Saat ini aku masih sibuk untuk belajar dan sibuk dengan urusanku, bukan karena aku egois. Bukan karena aku tidak ingin segera berjumpa denganmu. Tentu saja ada kerinduan yang sangat mendalam untuk bisa melihatmu dan membersamai langkahmu, tetapi kerinduan itu tidak lantas harus kita wujudkan dengan mengikuti langkah-langkah setan dan sekutunya. Di luar sana, ada begitu banyak yang berlomba-lomba mencari jodohnya dengan jalan yang salah. Terjebak dengan hubungan yang tidak diridhoi-Nya. Lantas akhirnya menjemput jodohnya dengan jalan yang salah pula.

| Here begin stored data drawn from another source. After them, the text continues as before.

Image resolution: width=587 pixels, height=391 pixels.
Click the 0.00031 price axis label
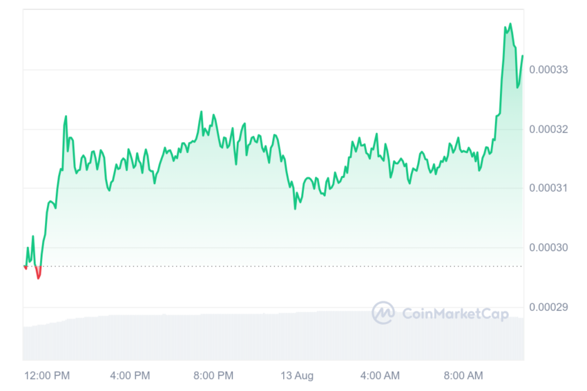(548, 188)
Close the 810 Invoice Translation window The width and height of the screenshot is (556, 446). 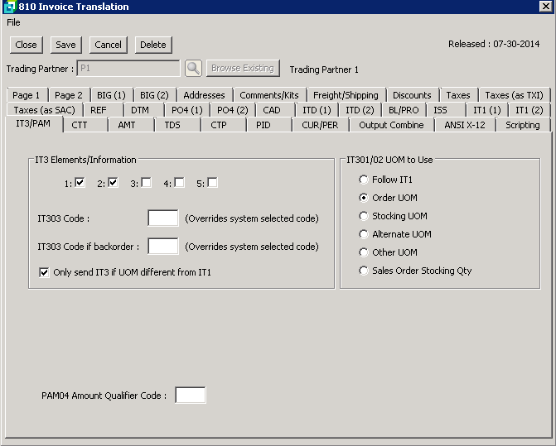[545, 7]

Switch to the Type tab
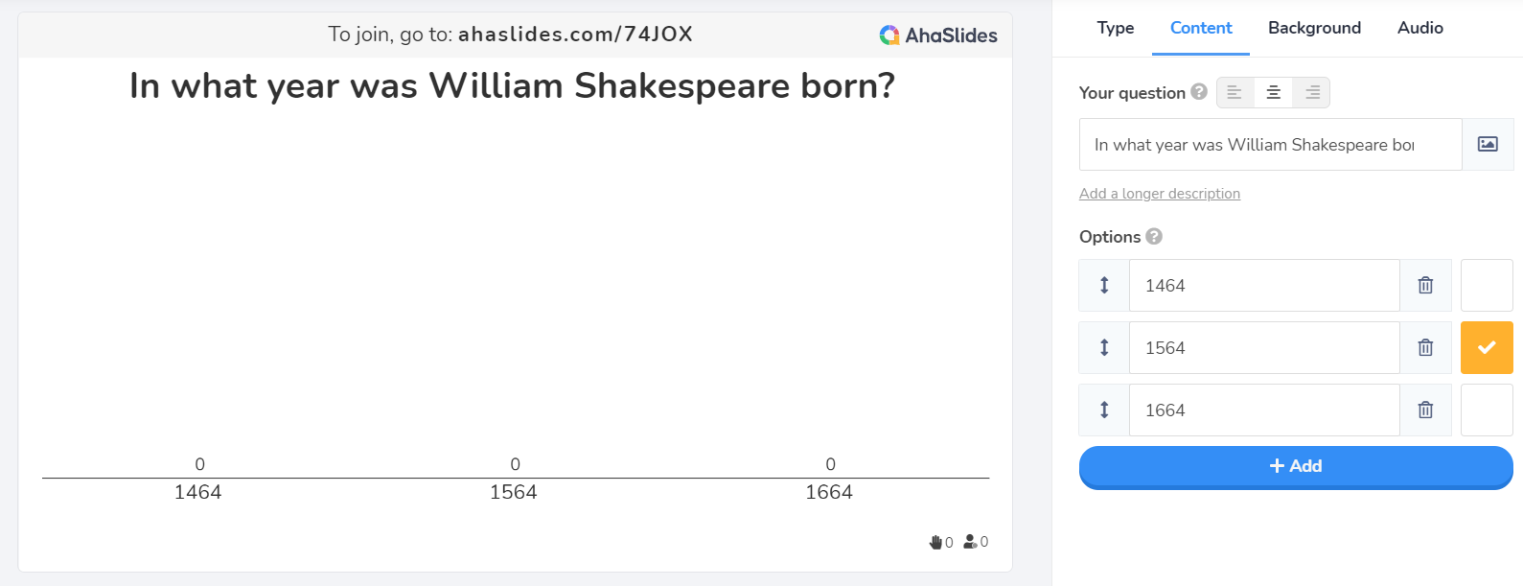pyautogui.click(x=1116, y=28)
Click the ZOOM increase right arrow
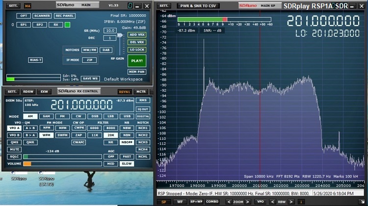 coord(248,201)
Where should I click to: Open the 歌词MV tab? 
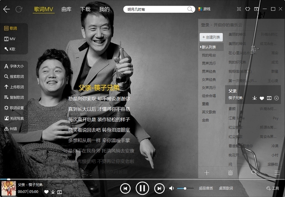[44, 9]
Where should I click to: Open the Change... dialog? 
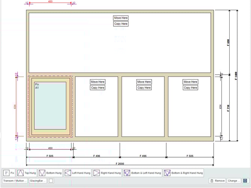point(233,181)
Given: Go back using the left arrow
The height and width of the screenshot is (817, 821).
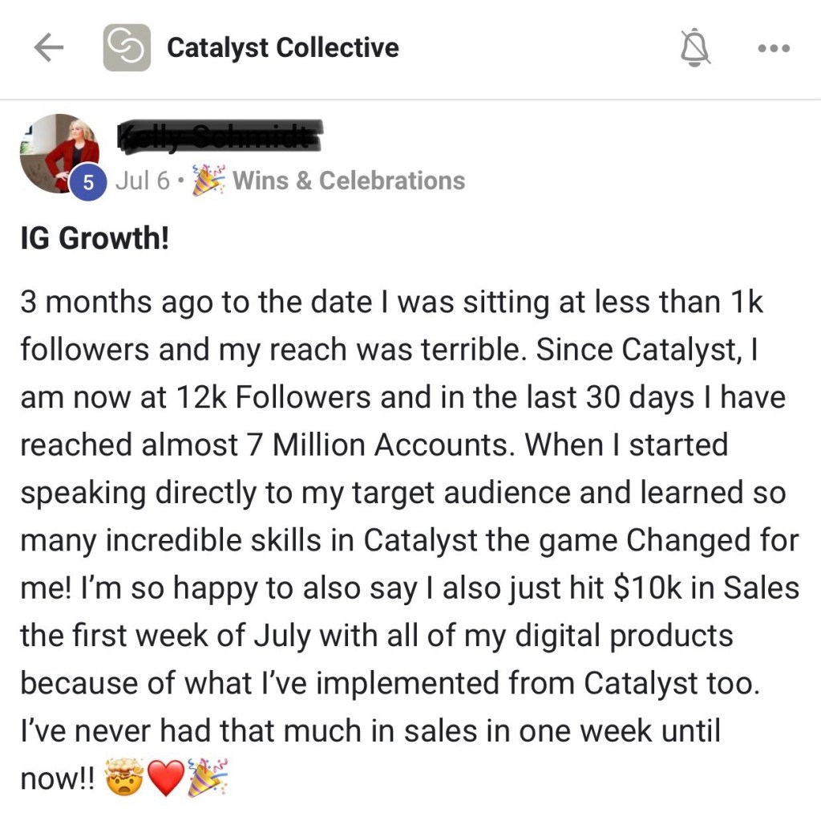Looking at the screenshot, I should [49, 48].
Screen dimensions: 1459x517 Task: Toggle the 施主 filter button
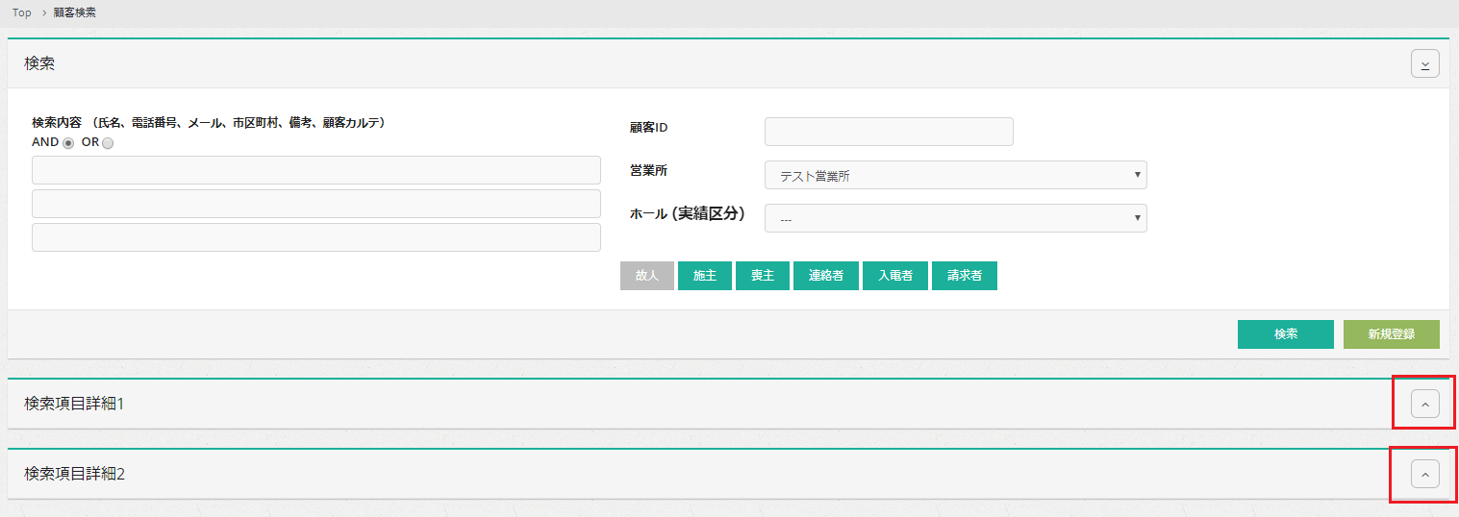(705, 276)
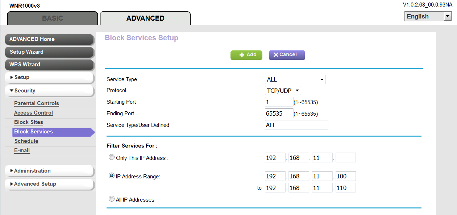This screenshot has height=215, width=457.
Task: Open the Protocol TCP/UDP dropdown
Action: (x=283, y=90)
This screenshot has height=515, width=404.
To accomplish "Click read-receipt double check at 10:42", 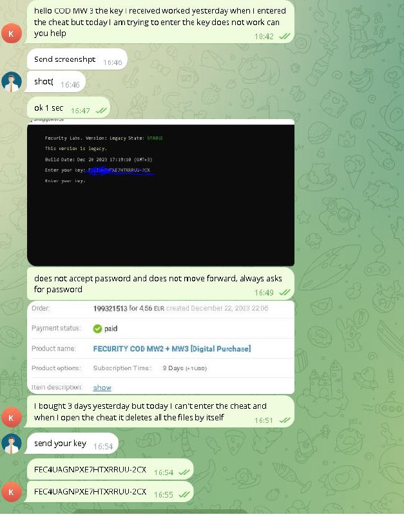I will tap(284, 36).
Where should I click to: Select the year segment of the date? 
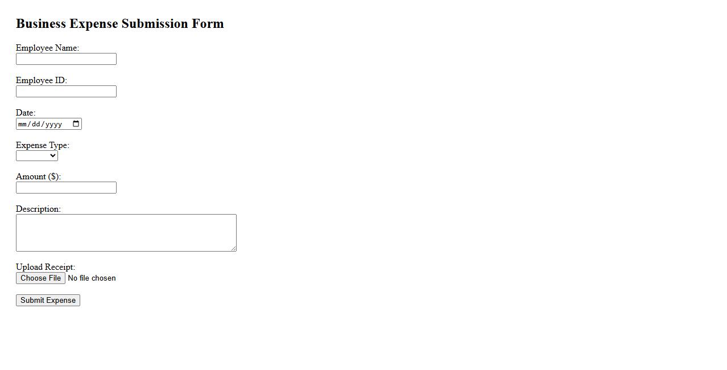(53, 124)
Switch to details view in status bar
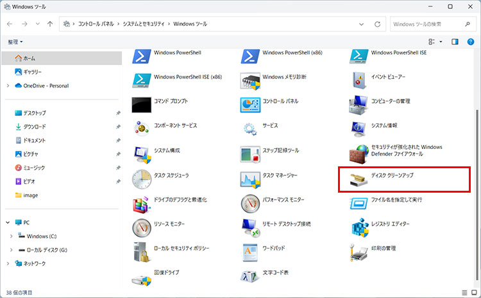Screen dimensions: 481x298 (463, 292)
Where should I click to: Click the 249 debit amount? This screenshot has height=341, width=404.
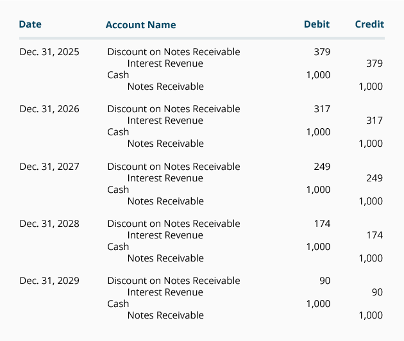tap(322, 167)
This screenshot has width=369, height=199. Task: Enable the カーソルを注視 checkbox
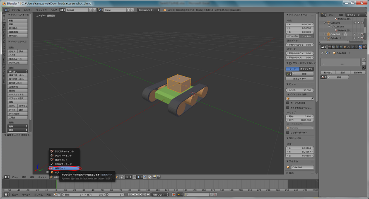(288, 103)
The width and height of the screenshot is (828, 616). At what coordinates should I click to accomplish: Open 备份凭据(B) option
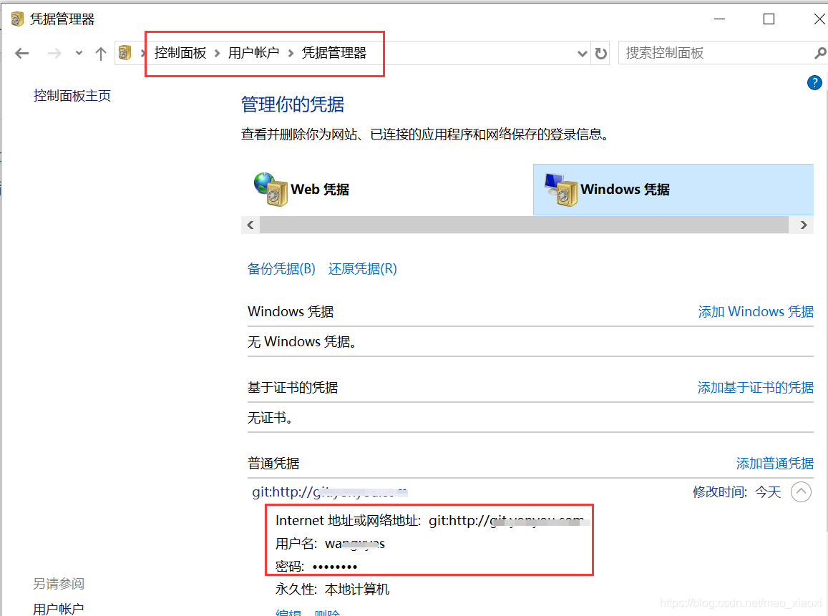pyautogui.click(x=281, y=268)
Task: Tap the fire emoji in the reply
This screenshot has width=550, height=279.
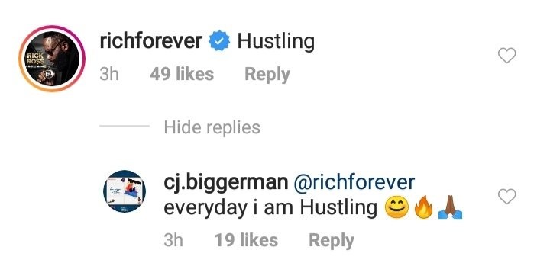Action: coord(423,207)
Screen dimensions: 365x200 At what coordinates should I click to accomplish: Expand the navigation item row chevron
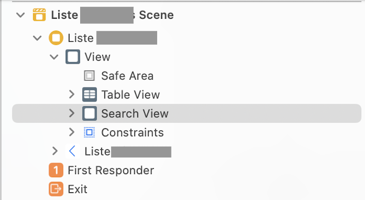pyautogui.click(x=55, y=151)
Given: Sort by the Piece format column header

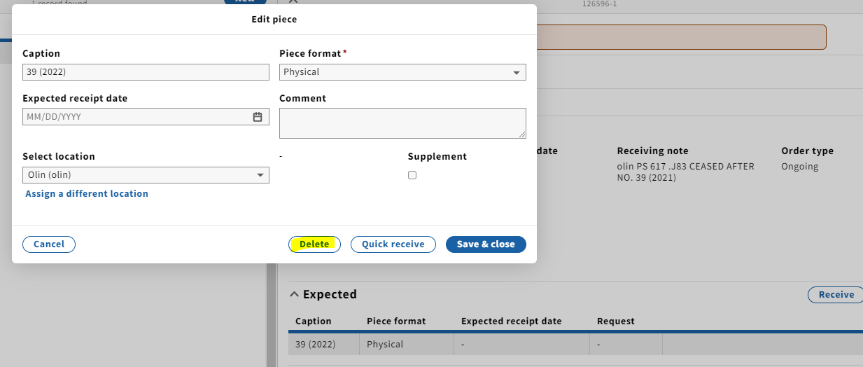Looking at the screenshot, I should coord(396,321).
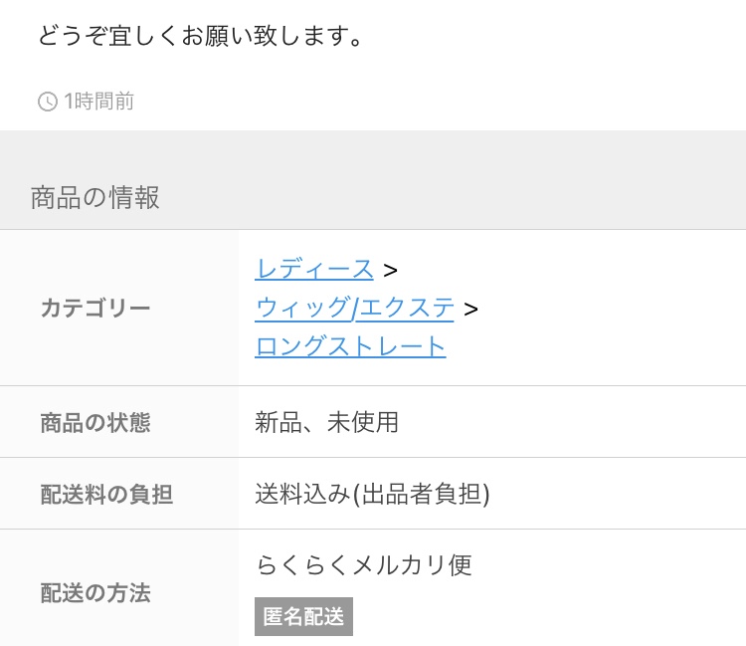
Task: Click the arrow separator after ウィッグ/エクステ
Action: click(x=470, y=309)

Aku tidak merasa diri ini benar. Justru karena aku ini salah. Aku pernah berbuat salah bahkan sering sekali terluka karena kesalahan dan kebodohanku hanya karena perasaan. Padahal perasaan itu mudah sekali terbolak balik. Bisa kamu bayangkan bukan? Bagaimana kebodohanku itu?

Karena itulah aku memutuskan untuk belajar. Mencari ilmu-Nya dan mengenal cinta-Nya.

Aku takut bertemu kamu di jalan yang salah atau bersamamu namun Allah justru murka kepada kita. Apa jadinya rumah tangga kita bila memang kita berjodoh tapi berjodoh di jalan yang salah. Berjodoh namun tidak mengundang keberkahan melainkan mendatangkan kezaliman bagi diri kita dan keturunan kita. Na'udzubillah…semoga hal ini tidak terjadi kepada kita.

Karena itulah aku harus sibukkan diri untuk belajar. Karena perkara jodoh pun ada ilmunya. Rumah tangga adalah tanggung jawab dunia akhirat. Sangat beraat sekali menjalaninya bila kita tidak belajar ilmunya dengan baik.

Aku tidak mencarimu dan tidak pula menunggumu. Aku tahu kamu sesuatu yang tidak pasti aku ketahui kapan datangnya. Tetapi janji-Nya Allah itu pasti. Kesabaran pasti berbuah manis. Aku hanya melangkah…kusandarkan langkah ini kepada-Nya. Kulalui begitu banyak perjalanan yang entah di jalan mana kelak nanti kita akan saling menemukan. Yang pasti dalam langkahku, aku pun sangat merindumu. Maka kutitip rinduku ini pada buku-buku, kutitip rinduku pada wajah-wajah sahabat baruku di perantauan, namun aku tidak juga menemukanmu, entahlah barangkali kamu belum memberanikan dirimu untuk menghampiriku. Atau barangkali kamu juga masih sibuk pada urusanmu sama seperti diriku. Menyandarkan pada Allah dan menitipkan rindumu pada do'a-do'a dan harapan bahwa nanti kamu akan datang suatu hari nanti dengan ilmu dan iman yang cukup sebagai penyempurna sebagian ilmu dan iman yang ada pada diriku”.